As output, give the exact lines from the one containing "This screenshot has height=819, width=1456." through the end of the listing below, both included, without the pictures.

○ ○ ○

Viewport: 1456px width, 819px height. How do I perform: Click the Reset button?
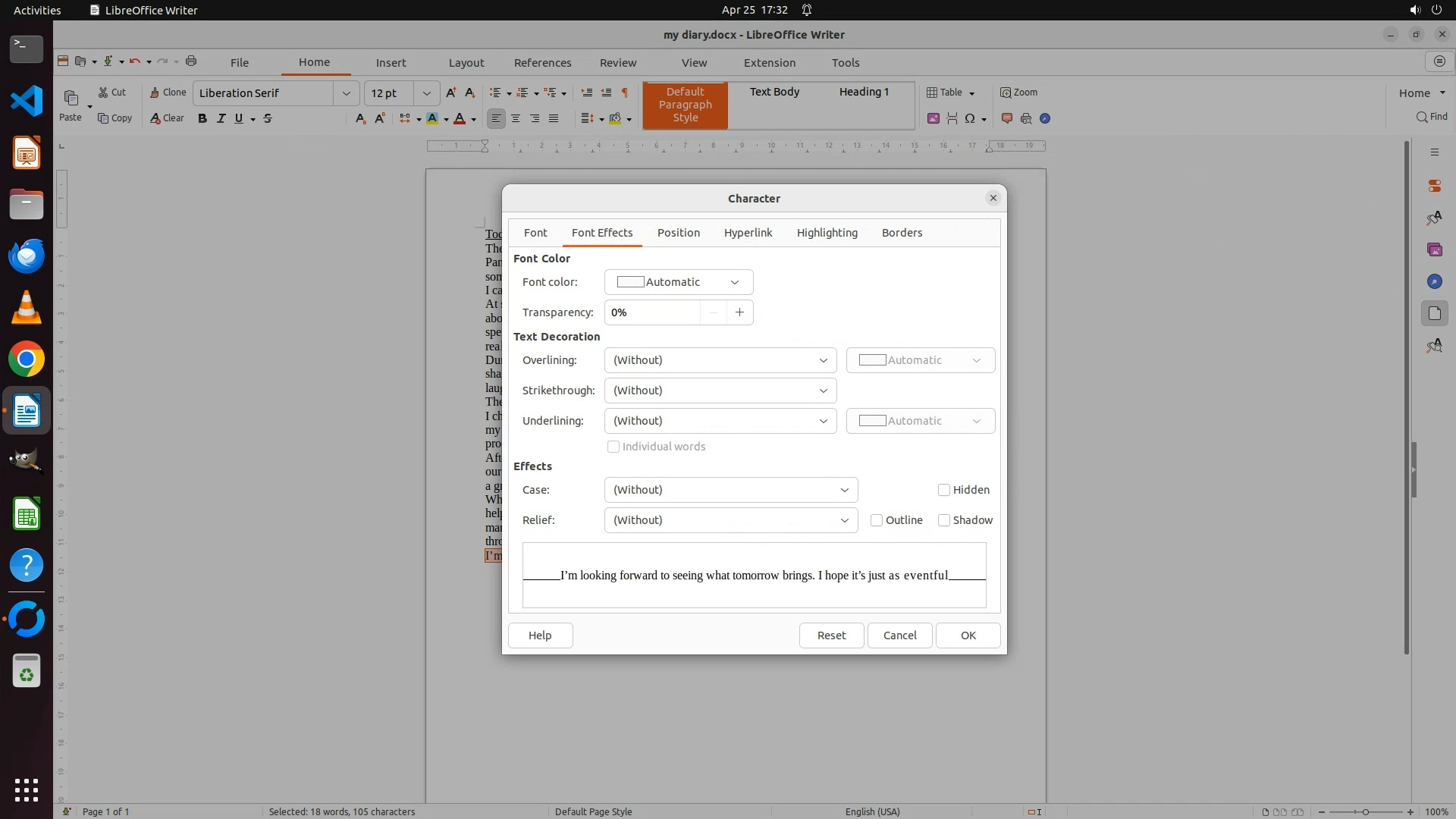pyautogui.click(x=831, y=635)
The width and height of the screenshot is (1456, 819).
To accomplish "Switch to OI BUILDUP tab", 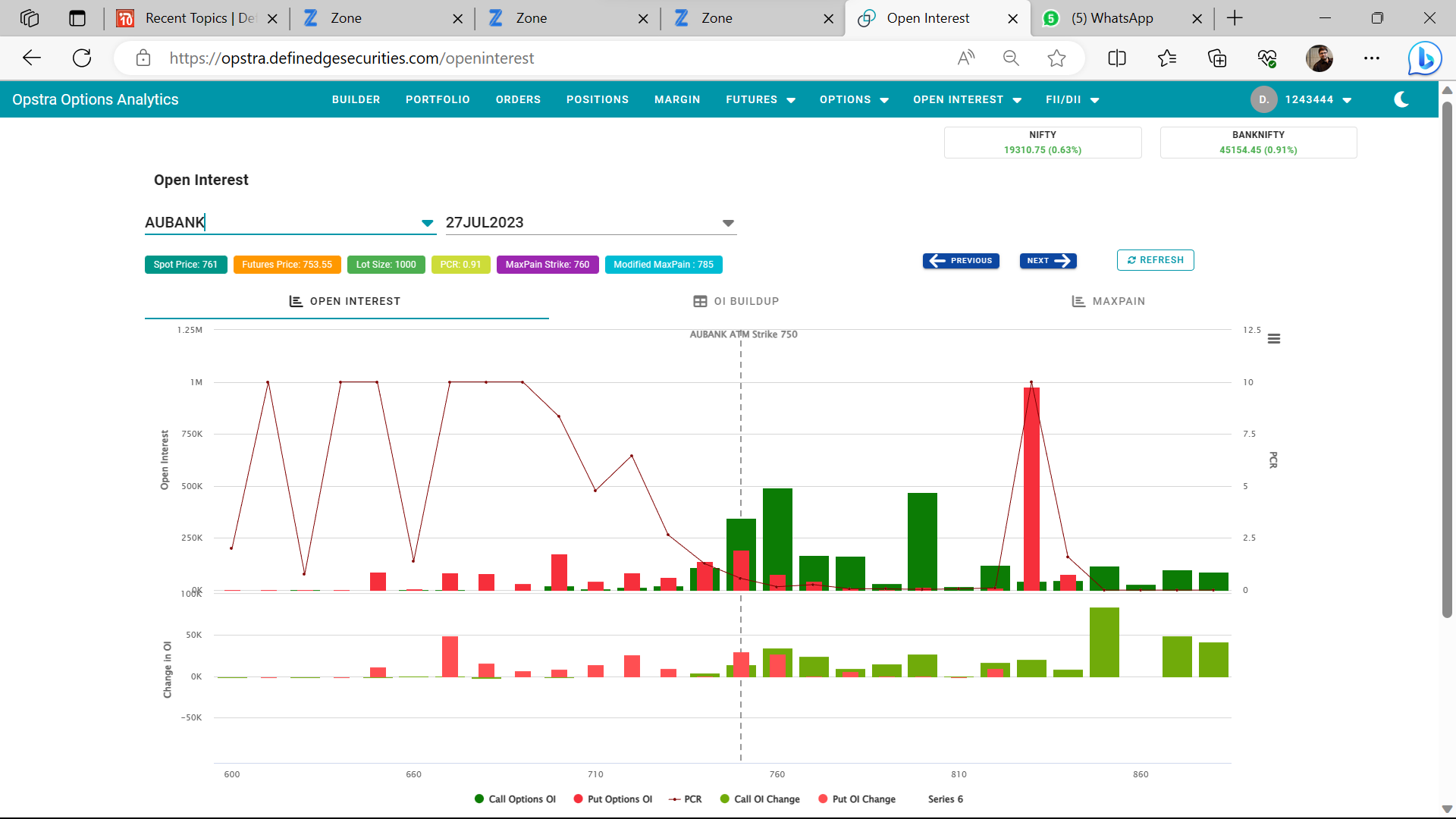I will pyautogui.click(x=736, y=301).
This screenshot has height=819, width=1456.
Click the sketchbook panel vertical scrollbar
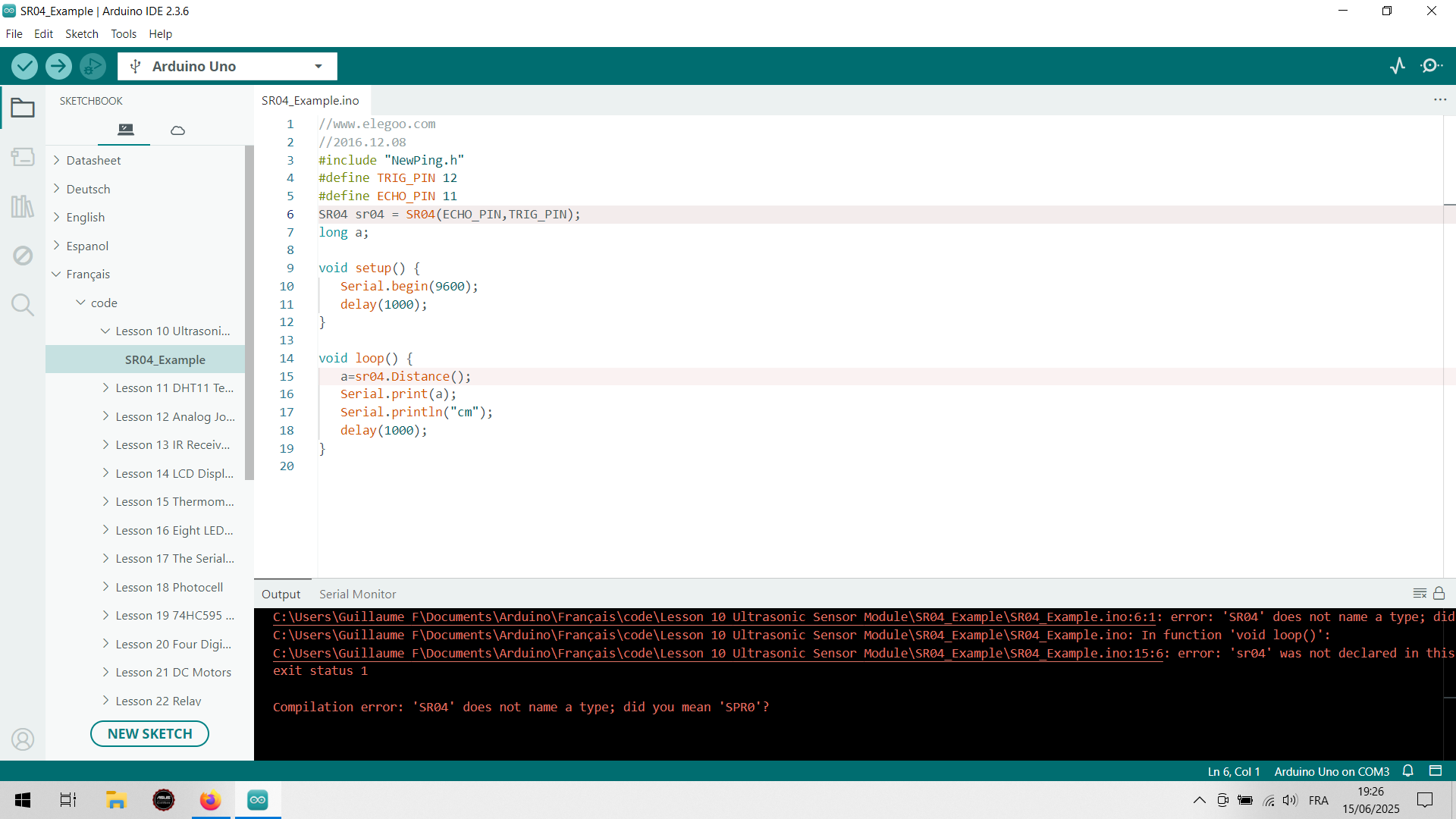tap(249, 312)
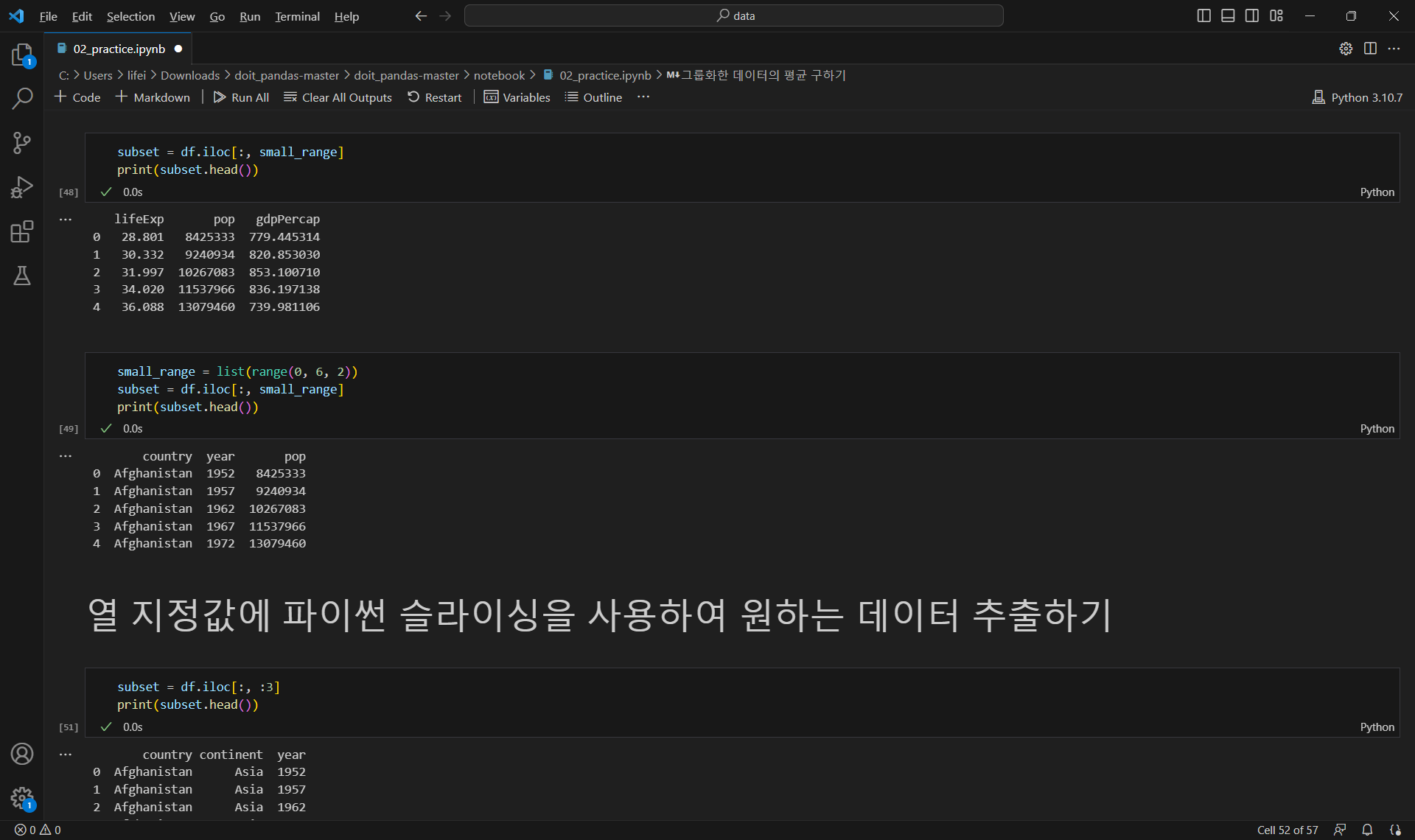Open Run and Debug view
The image size is (1415, 840).
(x=22, y=187)
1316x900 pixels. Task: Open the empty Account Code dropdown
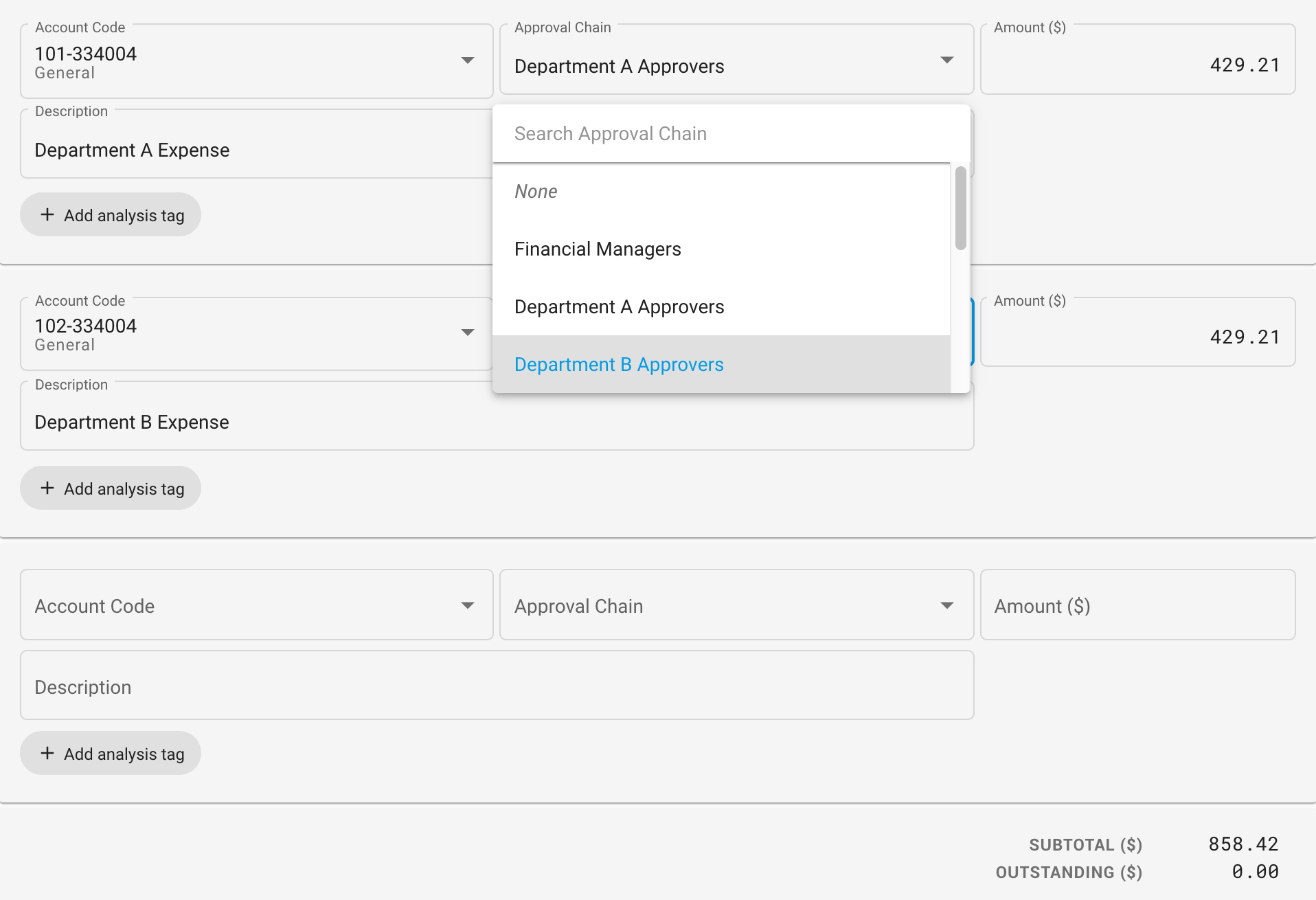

○ ○ ○

### [PROBLEM SOLUTION]
This screenshot has height=819, width=1456.
Click the sketchbook panel vertical scrollbar
tap(249, 312)
Open Run and Debug view
The image size is (1415, 840).
(x=22, y=187)
1316x900 pixels. Task: Open the empty Account Code dropdown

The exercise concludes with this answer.